Ever since His rejection as King, after the Jews sought to kill Him, He no longer walked in Judea (John 7:1), and began His return to the Father. He had come out from God and now was on His way back to Him. Significantly, this, the principal crisis in His career on earth, came at the festival of tabernacles (John 7:2). It suggests that, as in the days of the tabernacle in the wilderness, the priest, in passing into the presence of God, made his way by the altar and laver in the court, and the lampstand and showbread and golden altar in the holy place, and passed the curtains into the holy of holies with its ark and cherubim and the shekinah glory, so now He, in the same order, wends His way back to the Father. Indeed, the narrative commences with a suggestion of His sacrifice, for the Jews were out to kill Him.

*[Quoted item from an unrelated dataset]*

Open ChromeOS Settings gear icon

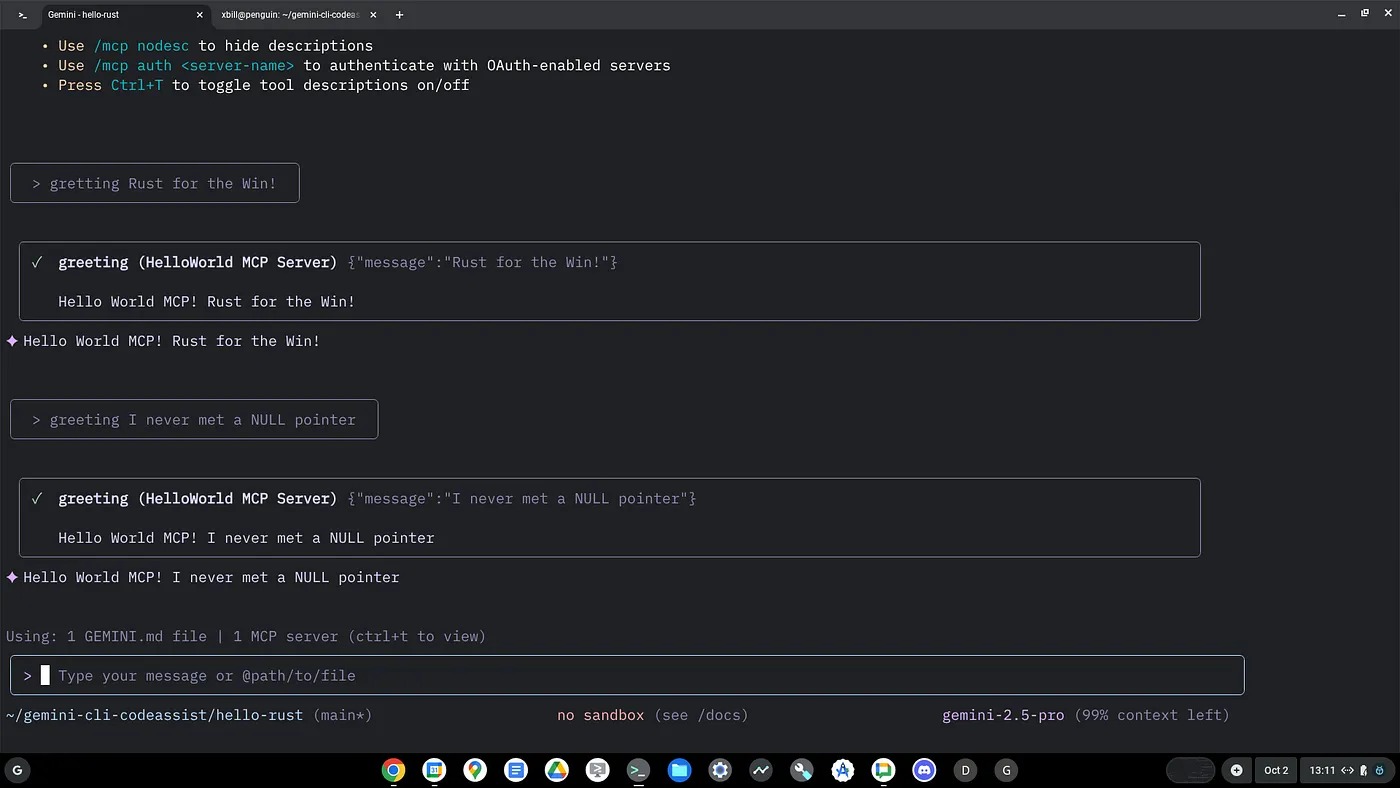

The prayer itself can best be grasped and enjoyed when we see the subjects and their marvelous balance. At its commencement (1-8) and at its close (24-26) we are occupied with the Glory of the Son. Then, second, as well as second from the end, is a plea for Unity (9-11:20-23). In the center, the subject is the Keeping of the Disciples. This divides into two complementary parts, Christ's keeping (12-14) and God's (15-19). In general, the Son is the subject at the beginning and the end, just as He is First and the Last in the greater themes of creation and salvation. And the center is taken up with the Disciples, their Unity, and Protection. Yet all of this is in view of the failure of the Kingdom heralding, and His consequent departure.

He Himself is the Way, the true and living Way (John 14:6). No one else can come to the Father except through Him. But He is also represented by all that is on the way. He is the Door, as well as the Shepherd Who lays down His soul for the sake of the sheep (John 10). He is the Laver, but not alone for outward cleaning. He provides life-giving water which not only hallows but satisfies and vivifies (John 7:37-39). He is also the Lampstand, for He is the Light of the world, and gives the light of life (John 8:12). He makes even the blind to see (John 9:1-6). At the so-called “last supper,” He is the “Show-bread,” or bread of the presence, and shares Himself with the disciples (John 13). And then, in the prayer He offers, we recognize Him as the Incense as well as the Golden Altar, just before the curtain. Soon after this, the Curtain was rent and He became the Propitiatory. But, at this time He stops before the altar to offer incense in this most marvelous of all His prayers.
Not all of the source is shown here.